De Haarlemse Hallen hangen deze zomer vol met een uitdragerij van vooral 20ste-eeuwse kunst: 'O muze'. Toch kenden ze in de oudheid geen muze van de schilderkunst. Een raadsel.
Wat je ziet is kunst in veel gevallen 'geïnspireerd' door vrouwen, die geschilderd werden, modellen, vriendinnen, moeders ook.
Het romantische idee dat kunst 'nergens goed voor is' werd intussen afdoende weerlegd door de biologen. Kunst speelt een rol in partnerkeuze. Roem, geld en de liefde der vrouwen verover je door een beroemd schrijver of schilder te worden. En dan kun je natuurlijk het beste het meisje in kwestie schilderen.
Wat zie je van die muze terug in het werk? Gelijkenis, lijkt me. Oogopslag, lijf, aanwezigheid. En verder? De Duitse danseres Gertrud Leistikow was rond 1920 de muze, vooruit, van menig kunstenaar. Jan Sluijters, Harmen Meurs, Mommie Schwarz, Theo Vos en anderen. De wegen van de muze waren vaak niet zo ondoorgrondelijk.
Helaas ontbreekt het mooiste voorbeeld van de schilder en zijn lief, Rik Wouters en zijn Nel. Hoe zit het met de vrouwen? Vrouwen veroveren mannen anders. En er zit de klad in de klassieke rolverdeling. Het mooie meisje dat model staat, en vervolgens de kinderen opvoedt en een kantoorbaan doet om het brood te verdienen. Tot Henk weer een nieuwe muze vindt.

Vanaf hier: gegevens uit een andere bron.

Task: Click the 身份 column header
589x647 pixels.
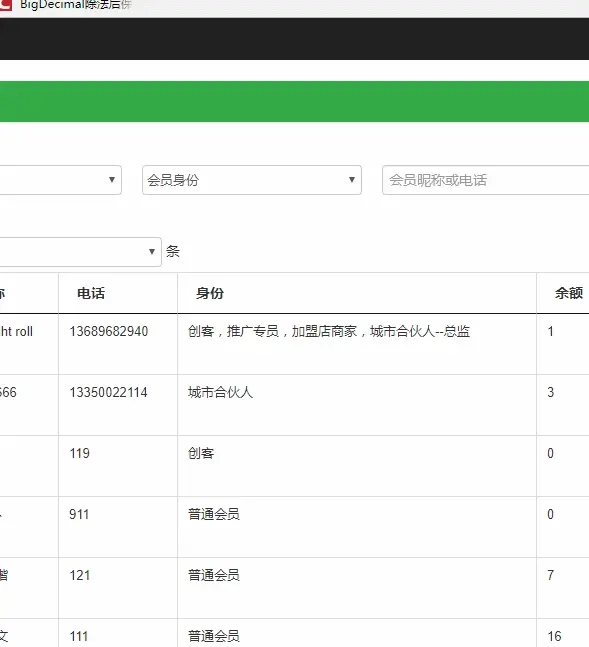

De kunstenaar als groot kind wiens kunst boven alles en iedereen gaat. Type Picasso. Het lijkt voorbij. De vijftigers waren de laatste generatie voor wie dat nog vanzelf sprak. Er bestaan nu tweemanschappen die allebei aan kunst doen en mekaar handjes helpen. En inspireren. Geloof me muze, met je pannetje warm eten voor de oude schilder, het bestaat.